::: RECORDS FOR THE EXERCISE

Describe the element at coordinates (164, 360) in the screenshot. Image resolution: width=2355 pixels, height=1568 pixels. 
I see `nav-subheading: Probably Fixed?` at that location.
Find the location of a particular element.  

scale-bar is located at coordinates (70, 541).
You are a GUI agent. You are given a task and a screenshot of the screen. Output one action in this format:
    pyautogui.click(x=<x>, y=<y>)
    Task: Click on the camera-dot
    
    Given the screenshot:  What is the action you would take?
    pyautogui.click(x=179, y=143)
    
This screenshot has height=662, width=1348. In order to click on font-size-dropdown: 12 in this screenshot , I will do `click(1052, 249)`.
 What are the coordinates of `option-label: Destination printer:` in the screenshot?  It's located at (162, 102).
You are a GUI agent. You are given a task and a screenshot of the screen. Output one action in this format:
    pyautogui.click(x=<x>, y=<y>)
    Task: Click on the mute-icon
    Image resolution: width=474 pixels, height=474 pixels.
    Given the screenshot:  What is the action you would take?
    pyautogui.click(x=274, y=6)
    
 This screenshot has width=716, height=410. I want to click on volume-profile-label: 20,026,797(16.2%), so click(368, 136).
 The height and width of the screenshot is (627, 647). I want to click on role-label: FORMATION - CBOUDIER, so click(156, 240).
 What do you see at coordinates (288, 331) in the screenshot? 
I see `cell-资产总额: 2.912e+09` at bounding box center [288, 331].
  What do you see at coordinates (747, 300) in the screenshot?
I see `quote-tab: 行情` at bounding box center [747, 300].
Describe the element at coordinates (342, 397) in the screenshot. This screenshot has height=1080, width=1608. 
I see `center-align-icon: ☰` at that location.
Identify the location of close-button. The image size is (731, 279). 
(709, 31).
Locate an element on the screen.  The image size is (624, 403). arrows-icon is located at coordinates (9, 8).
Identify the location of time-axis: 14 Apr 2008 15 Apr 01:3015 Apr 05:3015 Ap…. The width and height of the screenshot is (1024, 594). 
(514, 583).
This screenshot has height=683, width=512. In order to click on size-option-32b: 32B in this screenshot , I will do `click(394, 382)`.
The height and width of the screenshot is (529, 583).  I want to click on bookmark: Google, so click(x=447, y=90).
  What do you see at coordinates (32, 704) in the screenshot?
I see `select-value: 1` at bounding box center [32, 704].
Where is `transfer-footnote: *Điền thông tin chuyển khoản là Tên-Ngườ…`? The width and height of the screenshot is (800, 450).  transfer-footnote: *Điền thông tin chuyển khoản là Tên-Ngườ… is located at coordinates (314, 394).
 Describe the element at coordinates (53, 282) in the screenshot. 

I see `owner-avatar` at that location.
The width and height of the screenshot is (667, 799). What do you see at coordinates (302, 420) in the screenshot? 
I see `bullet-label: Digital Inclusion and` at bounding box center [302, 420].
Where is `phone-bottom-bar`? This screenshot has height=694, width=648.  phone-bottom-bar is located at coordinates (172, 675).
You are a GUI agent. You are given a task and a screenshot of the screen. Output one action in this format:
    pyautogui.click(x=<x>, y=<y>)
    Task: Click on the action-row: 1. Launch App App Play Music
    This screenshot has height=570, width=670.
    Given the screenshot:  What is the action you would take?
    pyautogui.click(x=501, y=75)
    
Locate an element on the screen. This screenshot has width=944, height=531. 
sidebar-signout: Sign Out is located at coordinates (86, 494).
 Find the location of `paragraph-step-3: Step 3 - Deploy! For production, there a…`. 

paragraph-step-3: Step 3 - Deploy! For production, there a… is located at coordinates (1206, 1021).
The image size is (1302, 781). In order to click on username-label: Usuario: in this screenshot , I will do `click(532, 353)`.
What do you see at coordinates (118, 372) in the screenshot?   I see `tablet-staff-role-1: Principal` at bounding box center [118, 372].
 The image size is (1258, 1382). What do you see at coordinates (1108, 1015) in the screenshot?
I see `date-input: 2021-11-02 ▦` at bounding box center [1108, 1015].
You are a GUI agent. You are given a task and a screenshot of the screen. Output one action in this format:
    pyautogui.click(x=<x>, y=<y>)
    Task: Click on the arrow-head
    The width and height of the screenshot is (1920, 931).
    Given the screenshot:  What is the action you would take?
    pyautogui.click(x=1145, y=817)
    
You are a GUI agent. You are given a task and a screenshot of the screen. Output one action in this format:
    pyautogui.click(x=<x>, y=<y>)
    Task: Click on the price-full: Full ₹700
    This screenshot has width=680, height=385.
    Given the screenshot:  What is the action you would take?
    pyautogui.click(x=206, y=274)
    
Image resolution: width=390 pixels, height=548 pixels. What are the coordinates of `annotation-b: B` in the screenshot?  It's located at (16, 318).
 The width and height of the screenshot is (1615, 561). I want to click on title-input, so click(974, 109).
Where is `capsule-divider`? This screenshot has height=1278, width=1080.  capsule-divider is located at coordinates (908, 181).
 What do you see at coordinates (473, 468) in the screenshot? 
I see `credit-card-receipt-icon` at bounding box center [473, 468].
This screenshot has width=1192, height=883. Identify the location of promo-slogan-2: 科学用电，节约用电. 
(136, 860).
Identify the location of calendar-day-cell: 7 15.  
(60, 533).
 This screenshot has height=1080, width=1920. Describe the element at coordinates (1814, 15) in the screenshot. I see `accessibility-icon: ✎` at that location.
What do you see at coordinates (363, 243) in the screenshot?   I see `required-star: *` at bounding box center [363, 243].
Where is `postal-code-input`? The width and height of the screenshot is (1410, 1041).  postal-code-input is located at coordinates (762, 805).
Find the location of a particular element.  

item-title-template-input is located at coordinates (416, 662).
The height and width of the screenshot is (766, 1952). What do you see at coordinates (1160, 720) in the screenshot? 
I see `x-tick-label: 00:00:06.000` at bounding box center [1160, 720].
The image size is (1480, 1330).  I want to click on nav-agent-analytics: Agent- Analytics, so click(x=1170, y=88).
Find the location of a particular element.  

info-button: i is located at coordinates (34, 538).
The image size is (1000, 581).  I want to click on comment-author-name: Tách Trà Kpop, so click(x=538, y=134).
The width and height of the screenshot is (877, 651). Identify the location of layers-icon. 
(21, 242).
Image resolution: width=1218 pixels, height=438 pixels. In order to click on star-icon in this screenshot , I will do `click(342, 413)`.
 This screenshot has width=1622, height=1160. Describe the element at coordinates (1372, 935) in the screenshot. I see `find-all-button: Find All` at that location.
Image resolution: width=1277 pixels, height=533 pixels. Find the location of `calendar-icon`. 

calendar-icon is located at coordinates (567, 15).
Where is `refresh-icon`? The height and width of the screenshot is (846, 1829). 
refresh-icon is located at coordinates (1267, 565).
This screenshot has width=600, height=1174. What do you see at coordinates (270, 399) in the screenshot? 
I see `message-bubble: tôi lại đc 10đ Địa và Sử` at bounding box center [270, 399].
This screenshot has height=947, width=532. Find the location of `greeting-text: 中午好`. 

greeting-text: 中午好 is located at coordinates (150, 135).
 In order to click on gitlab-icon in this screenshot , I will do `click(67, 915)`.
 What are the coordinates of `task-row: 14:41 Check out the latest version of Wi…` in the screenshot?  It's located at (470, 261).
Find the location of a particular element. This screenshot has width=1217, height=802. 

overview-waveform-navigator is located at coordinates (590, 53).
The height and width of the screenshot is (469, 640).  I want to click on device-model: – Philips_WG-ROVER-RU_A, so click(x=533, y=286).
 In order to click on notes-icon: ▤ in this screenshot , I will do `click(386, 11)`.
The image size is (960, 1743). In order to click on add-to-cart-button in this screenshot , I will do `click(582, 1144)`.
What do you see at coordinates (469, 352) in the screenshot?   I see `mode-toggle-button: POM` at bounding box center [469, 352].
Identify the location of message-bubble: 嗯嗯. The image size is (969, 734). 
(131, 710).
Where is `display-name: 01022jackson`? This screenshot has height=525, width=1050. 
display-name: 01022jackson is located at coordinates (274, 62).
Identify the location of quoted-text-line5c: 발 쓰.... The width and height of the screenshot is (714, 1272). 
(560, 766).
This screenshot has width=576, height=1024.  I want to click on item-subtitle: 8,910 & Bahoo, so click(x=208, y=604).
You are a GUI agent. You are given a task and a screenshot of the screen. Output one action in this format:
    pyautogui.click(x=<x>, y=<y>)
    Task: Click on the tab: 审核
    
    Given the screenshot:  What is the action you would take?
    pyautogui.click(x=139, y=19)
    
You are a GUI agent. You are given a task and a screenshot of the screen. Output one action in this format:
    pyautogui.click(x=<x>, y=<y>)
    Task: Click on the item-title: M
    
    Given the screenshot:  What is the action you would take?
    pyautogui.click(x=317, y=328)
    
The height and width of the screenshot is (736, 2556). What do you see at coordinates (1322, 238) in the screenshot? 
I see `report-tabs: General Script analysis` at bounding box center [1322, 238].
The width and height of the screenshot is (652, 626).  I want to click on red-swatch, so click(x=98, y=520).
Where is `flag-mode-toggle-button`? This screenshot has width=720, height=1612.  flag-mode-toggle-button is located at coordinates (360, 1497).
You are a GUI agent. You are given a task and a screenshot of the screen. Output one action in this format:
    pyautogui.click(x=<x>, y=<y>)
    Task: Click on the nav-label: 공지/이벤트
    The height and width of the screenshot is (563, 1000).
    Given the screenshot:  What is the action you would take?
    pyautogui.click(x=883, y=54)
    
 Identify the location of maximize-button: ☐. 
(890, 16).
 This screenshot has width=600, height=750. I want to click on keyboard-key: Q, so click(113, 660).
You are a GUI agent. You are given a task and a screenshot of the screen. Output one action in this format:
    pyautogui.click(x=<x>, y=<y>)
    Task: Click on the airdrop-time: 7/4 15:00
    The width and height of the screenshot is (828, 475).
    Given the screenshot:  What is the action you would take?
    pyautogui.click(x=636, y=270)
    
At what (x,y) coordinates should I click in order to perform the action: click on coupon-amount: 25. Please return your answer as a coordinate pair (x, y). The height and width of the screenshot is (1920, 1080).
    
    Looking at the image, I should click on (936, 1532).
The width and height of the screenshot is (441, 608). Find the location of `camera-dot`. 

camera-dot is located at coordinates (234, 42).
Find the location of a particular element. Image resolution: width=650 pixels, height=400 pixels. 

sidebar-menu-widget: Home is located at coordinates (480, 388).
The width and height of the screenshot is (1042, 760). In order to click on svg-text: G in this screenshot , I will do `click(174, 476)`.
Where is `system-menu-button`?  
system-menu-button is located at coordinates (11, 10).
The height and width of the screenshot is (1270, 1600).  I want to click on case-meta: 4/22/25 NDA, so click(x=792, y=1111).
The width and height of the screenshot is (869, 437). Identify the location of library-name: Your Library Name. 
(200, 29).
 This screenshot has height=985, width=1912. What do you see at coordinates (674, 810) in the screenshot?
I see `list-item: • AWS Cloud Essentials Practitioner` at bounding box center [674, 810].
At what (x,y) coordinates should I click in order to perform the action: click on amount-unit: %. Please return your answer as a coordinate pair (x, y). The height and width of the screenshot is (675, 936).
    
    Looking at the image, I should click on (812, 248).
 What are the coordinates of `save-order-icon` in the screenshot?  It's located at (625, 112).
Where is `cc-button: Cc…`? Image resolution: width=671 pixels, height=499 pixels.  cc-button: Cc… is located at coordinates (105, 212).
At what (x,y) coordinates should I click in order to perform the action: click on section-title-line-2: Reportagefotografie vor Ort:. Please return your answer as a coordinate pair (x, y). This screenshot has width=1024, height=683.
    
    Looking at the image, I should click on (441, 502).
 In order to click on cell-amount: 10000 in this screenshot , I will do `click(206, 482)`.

::::::

WORK TO COMPLETE ::
Print the data again word for word, from the line containing "In order to click on gitlab-icon" through the line containing "(560, 766).", both included.

OUTPUT FOR THIS TASK ::
 In order to click on gitlab-icon in this screenshot , I will do `click(67, 915)`.
 What are the coordinates of `task-row: 14:41 Check out the latest version of Wi…` in the screenshot?  It's located at (470, 261).
Find the location of a particular element. This screenshot has width=1217, height=802. 

overview-waveform-navigator is located at coordinates (590, 53).
The height and width of the screenshot is (469, 640).  I want to click on device-model: – Philips_WG-ROVER-RU_A, so click(x=533, y=286).
 In order to click on notes-icon: ▤ in this screenshot , I will do `click(386, 11)`.
The image size is (960, 1743). In order to click on add-to-cart-button in this screenshot , I will do `click(582, 1144)`.
What do you see at coordinates (469, 352) in the screenshot?   I see `mode-toggle-button: POM` at bounding box center [469, 352].
Identify the location of message-bubble: 嗯嗯. The image size is (969, 734). 
(131, 710).
Where is `display-name: 01022jackson`? This screenshot has height=525, width=1050. 
display-name: 01022jackson is located at coordinates (274, 62).
Identify the location of quoted-text-line5c: 발 쓰.... The width and height of the screenshot is (714, 1272). 
(560, 766).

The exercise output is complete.